— start of Material provided —

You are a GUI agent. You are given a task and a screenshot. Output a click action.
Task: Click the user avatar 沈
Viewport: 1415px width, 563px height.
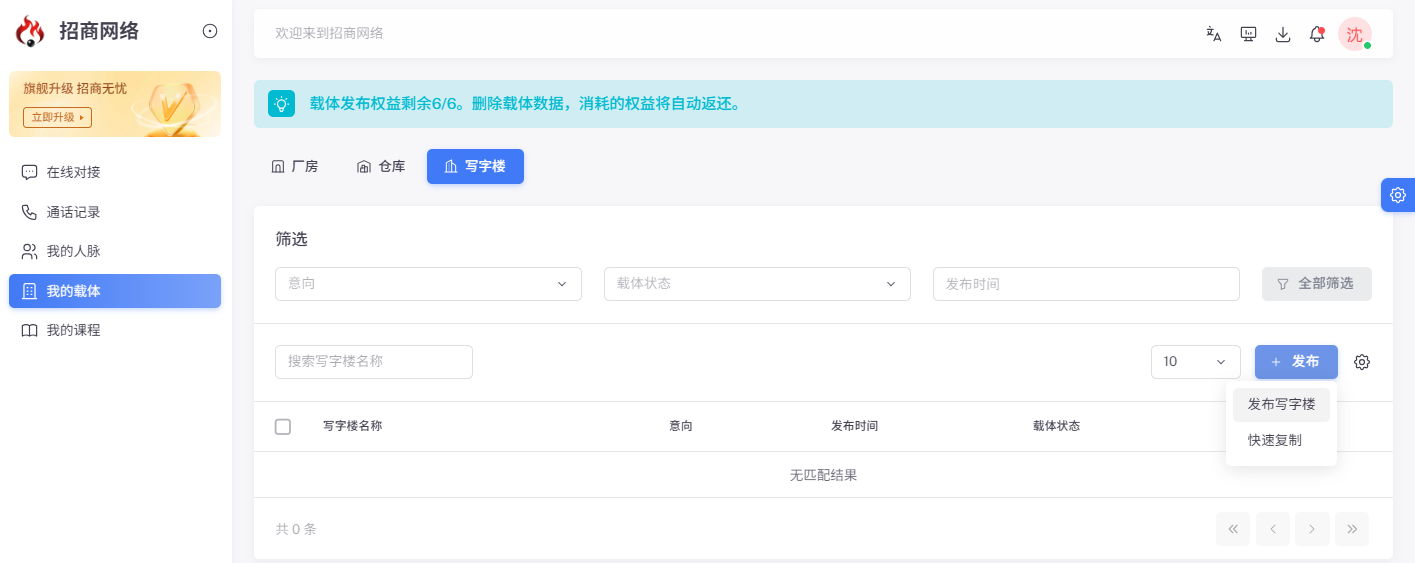pos(1354,34)
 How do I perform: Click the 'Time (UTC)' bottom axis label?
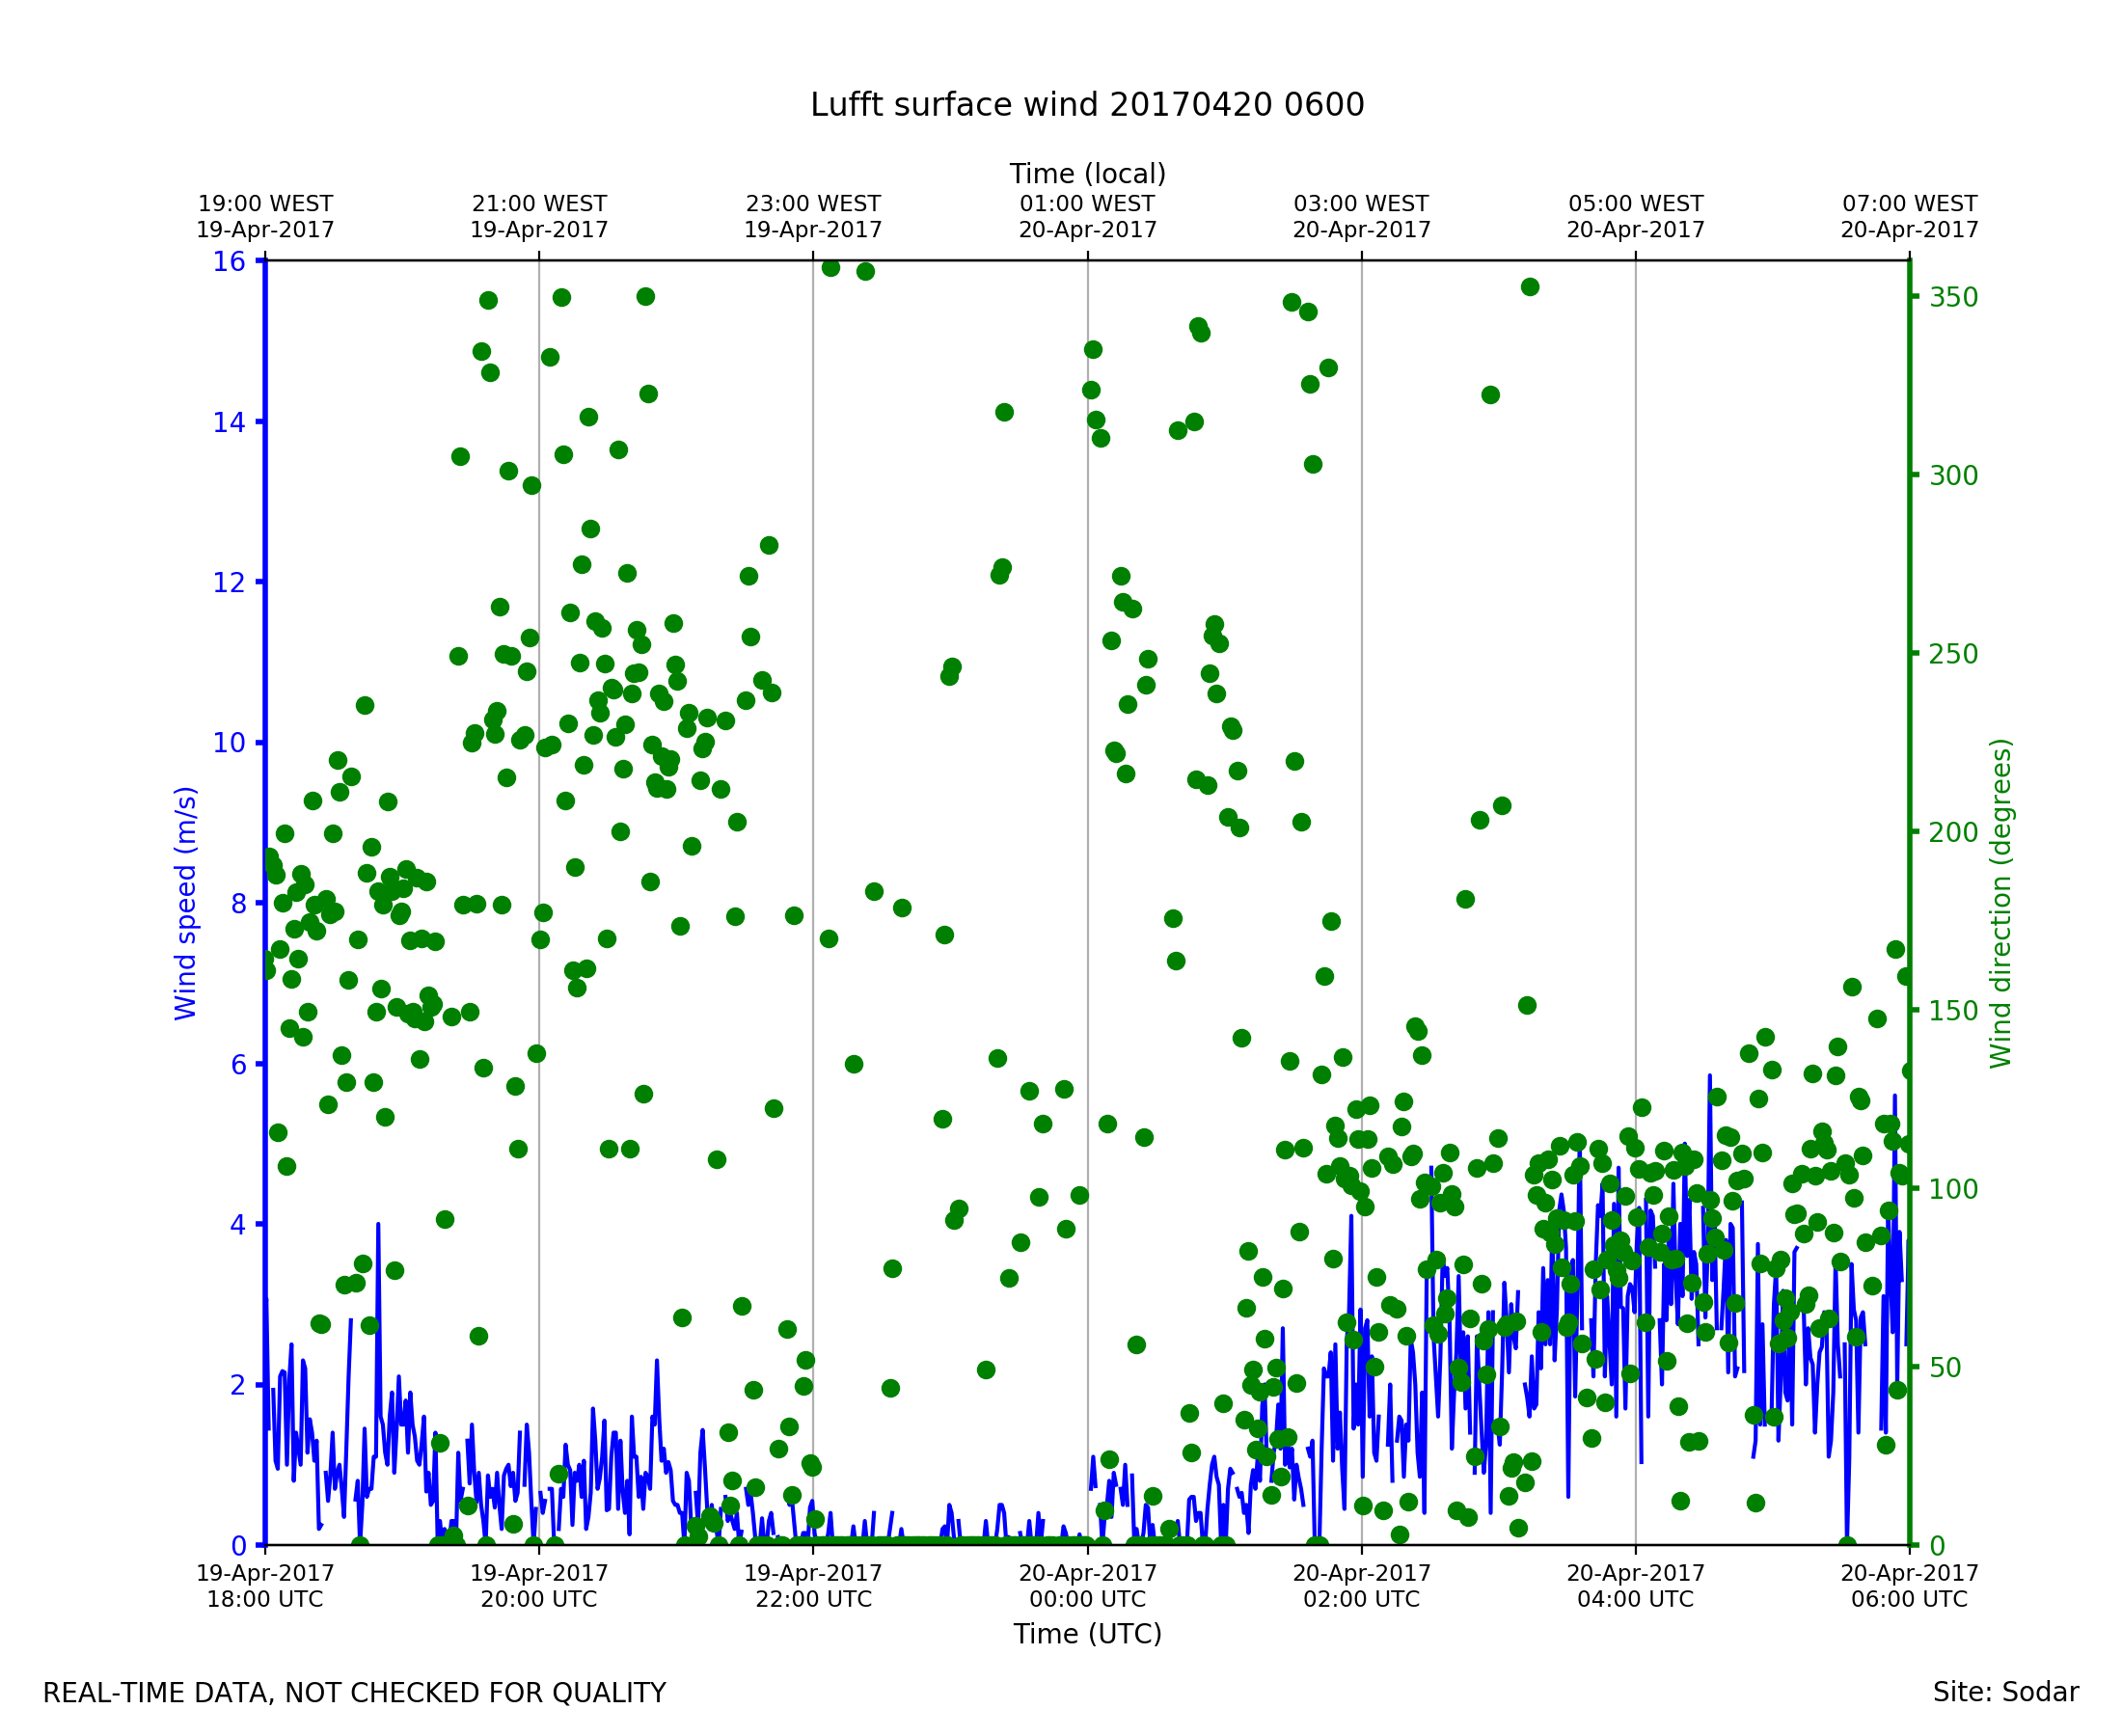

— end of Material provided —

## Task description
Extract the lines above verbatim, leaving out the pictures.

## Full solution
You are a GUI agent. You are given a task and a screenshot. Output a click action.
Task: Click the user avatar 沈
Viewport: 1415px width, 563px height.
pos(1354,34)
 How do I perform: Click the 'Time (UTC)' bottom axis label?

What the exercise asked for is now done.